8 Section 26(1) of the Insolvency Act provides that “[e]very disposition of property not made for value may be set aside by the court if such disposition was made by an insolvent – (a) more than two years before the sequestration of his estate, and it is proved that, immediately after the disposition was made, the liabilities of the insolvent exceeded his assets; (b) within two years of the sequestration of his estate, and the person claiming under or benefited by the disposition is unable to prove that, immediately after the disposition was made, the asses of the insolvent exceeded his liabilities.”

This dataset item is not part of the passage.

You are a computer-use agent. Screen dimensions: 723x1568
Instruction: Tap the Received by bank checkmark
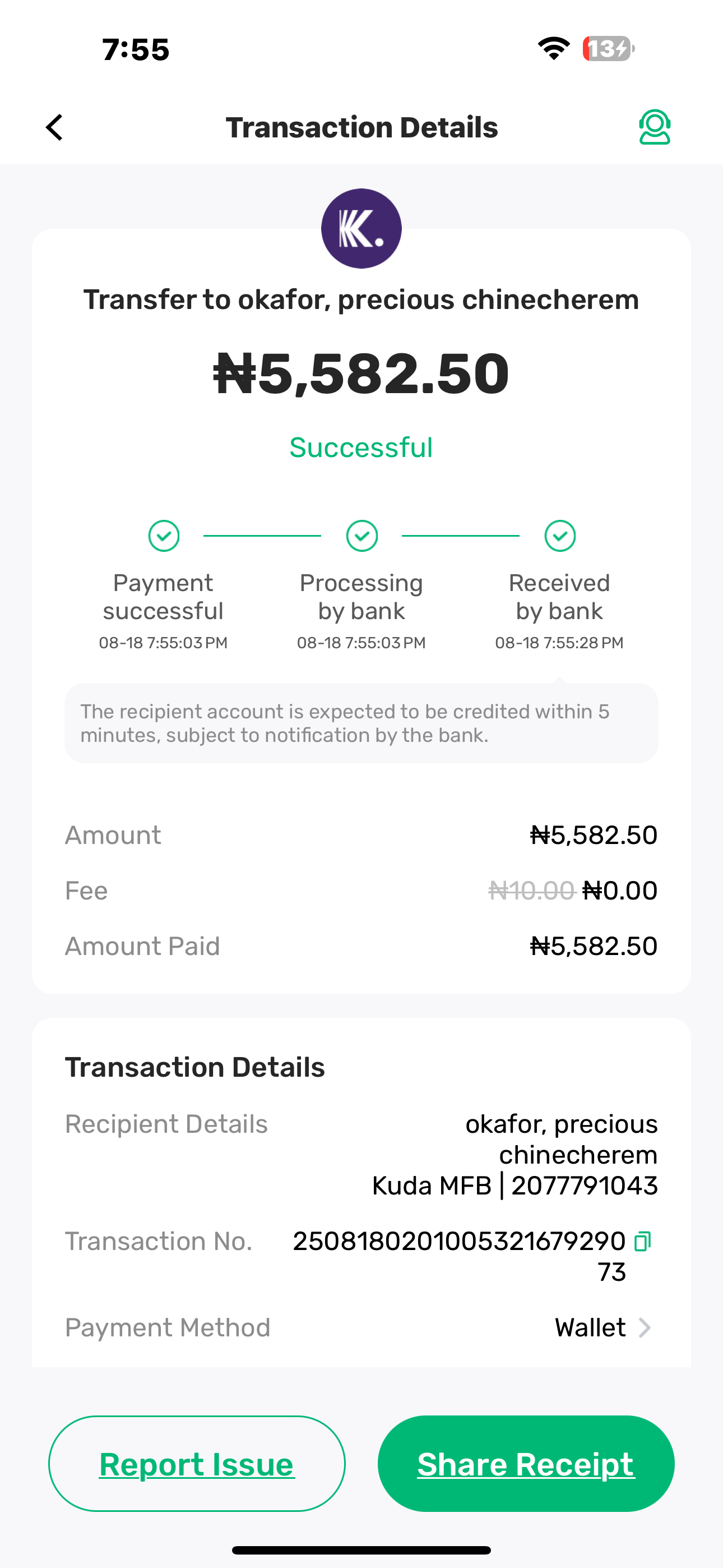pyautogui.click(x=560, y=536)
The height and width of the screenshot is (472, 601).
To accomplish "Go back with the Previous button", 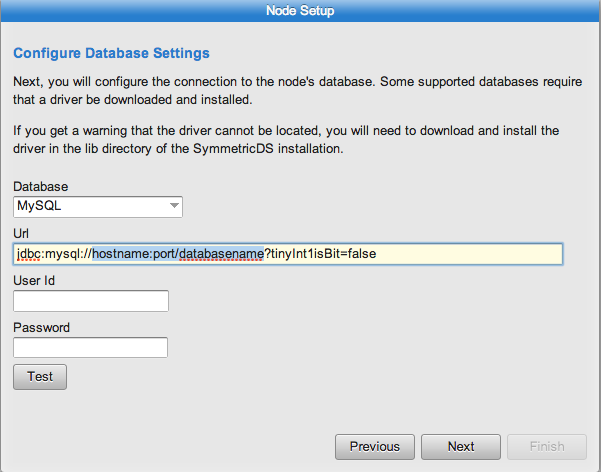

9 Section 15(3)(c) of the Matrimonial Property Act provides, in relevant part, that “[a] spouse shall not without the consent of the other spouse – … donate to another person any asset of the joint estate or alienate such an asset without value, excluding an asset of which the donation or alienation does not and probably will not unreasonably prejudice the interest of the other spouse in the joint estate …”.

10 Section 112(2)(a) of the Companies Act provides that “[a] company may not dispose of all or the greater part of its assets or undertaking unless … the disposal has been approved by special resolution of the shareholders, in accordance with section 115”.

11 Section 115(1)(a)(i) of the Companies Act provides, in relevant part, that “[d]espite section 65, …, a company may not dispose of, or give effect to an agreement or series of agreements to dispose of, all or the greater part of its assets or undertaking, …, unless – the disposal … – has been approved in terms of this section”.

12 Section 115(2)(a) of the Companies Act provides, in relevant part, that “[a] proposed transaction contemplated in subsection (1) must be approved – by a special resolution adopted by persons entitled to exercise voting rights of such a matter, at a meeting called for that purpose …”.